14. Sub-section (1) of the totally recast Section 143 provides that where a return is filed under Section 139 or under Section 142(1) of the Act, the tax or interest, or as the case may be, the refund found due on the basis of such return, an intimation shall be sent to the assessee specifying the sum payable or as the case may be refundable. There is a significant proviso which allows the Department to make certain adjustments in the income or loss as returned by the assessee. These adjustments which go by the name 'primafacie adjustments' falj under the following categories.:

(i) Rectification of any arithmetical errors In the return or in the accompanying accounts or documents;
(ii) allowance of any loss carried forward, deduction, allowance or relief, which, on the basis of the information available in the record, accounts or documents, is prima facie admissible but it is not claimed in the return; and,
(iii) disallowance of any loss carried forward, deduction, allowance or relief claimed in the return, which, on the basis of the information available in such return, accounts or documents, is prima facie inadmissible.

In paragraph 5.4 of the Circular No. 549 dated October 31, 1989 (182ITR St. 1), the CBDT has given some examples of such primafacie admissibles or inadmlssibles in respect of which adjustments can be made to the returned income or loss. It will be ex facie clear from the list of examples contained in the said paragraph that prima facie adjustments are contemplated only in respect of what, in essence, are mistakes apparent from record.

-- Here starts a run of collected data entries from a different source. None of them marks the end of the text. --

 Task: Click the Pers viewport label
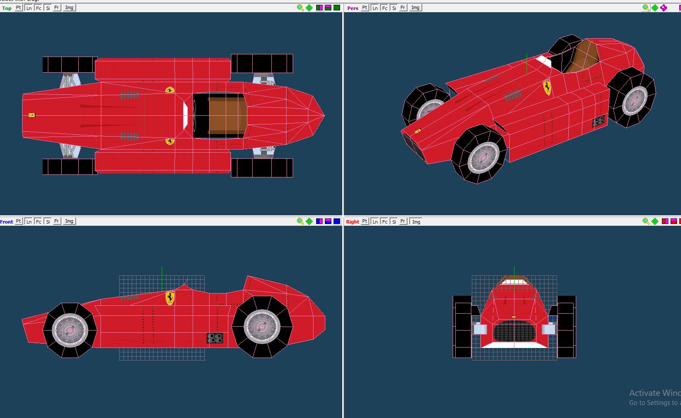click(353, 8)
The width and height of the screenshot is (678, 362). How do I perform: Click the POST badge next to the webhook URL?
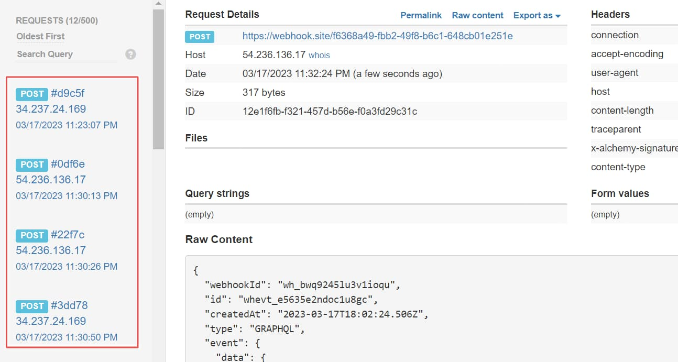pos(200,37)
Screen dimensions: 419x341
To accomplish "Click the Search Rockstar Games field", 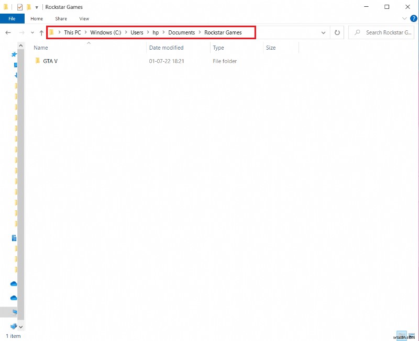I will click(388, 32).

15. Secondly, a common thread runs through the aforesaid three categories which fall under the pale of prima facie adjustments; and that is that there is an element of 'relativity' inherent in them. When we say that there is an arithmetical error, we naturally mean that the result of a particular process say an addition is not in accord with mathematical tables, which are axiomatic. Similarly, when we say that the assessee has not claimed an admissible deduction or relief we mean that the assessee is entitled to the deduction or relief concerned under the provisions of the Act. Similarly, a decision that the assessee is not entitled to a particular deduction or relief is, clearly, a decision against the backdrop of the statutory provisions.

16. Thirdly, the proviso to Section 143(1) does not take within its fold any claim in respect of which the statute does not require the assessee to produce proof along with the return. Thus, for example, there is nothing in the Act which requires the assessee to-attach to the return any proof in respect of, say, a claim for revenue deduction under the head 'Salaries and Wages'. True, the statute obligates the assessee to enclose a copy of the manufacturing/trading account; but such account by itself cannot be regarded as conclusive proof of the fact that the assessee had either incurred expenditure under the head 'Salaries and Wages' to the extent claimed or that the expenditure claimed to have been incurred under the said head was in fact incurred for the purposes of the business of the assessee. Should the assessing officer consider it necessary to inquire into the genuineness of the claim, then he will necessarily have to set in motion the other provisions of the section and make an assessment of the income as before.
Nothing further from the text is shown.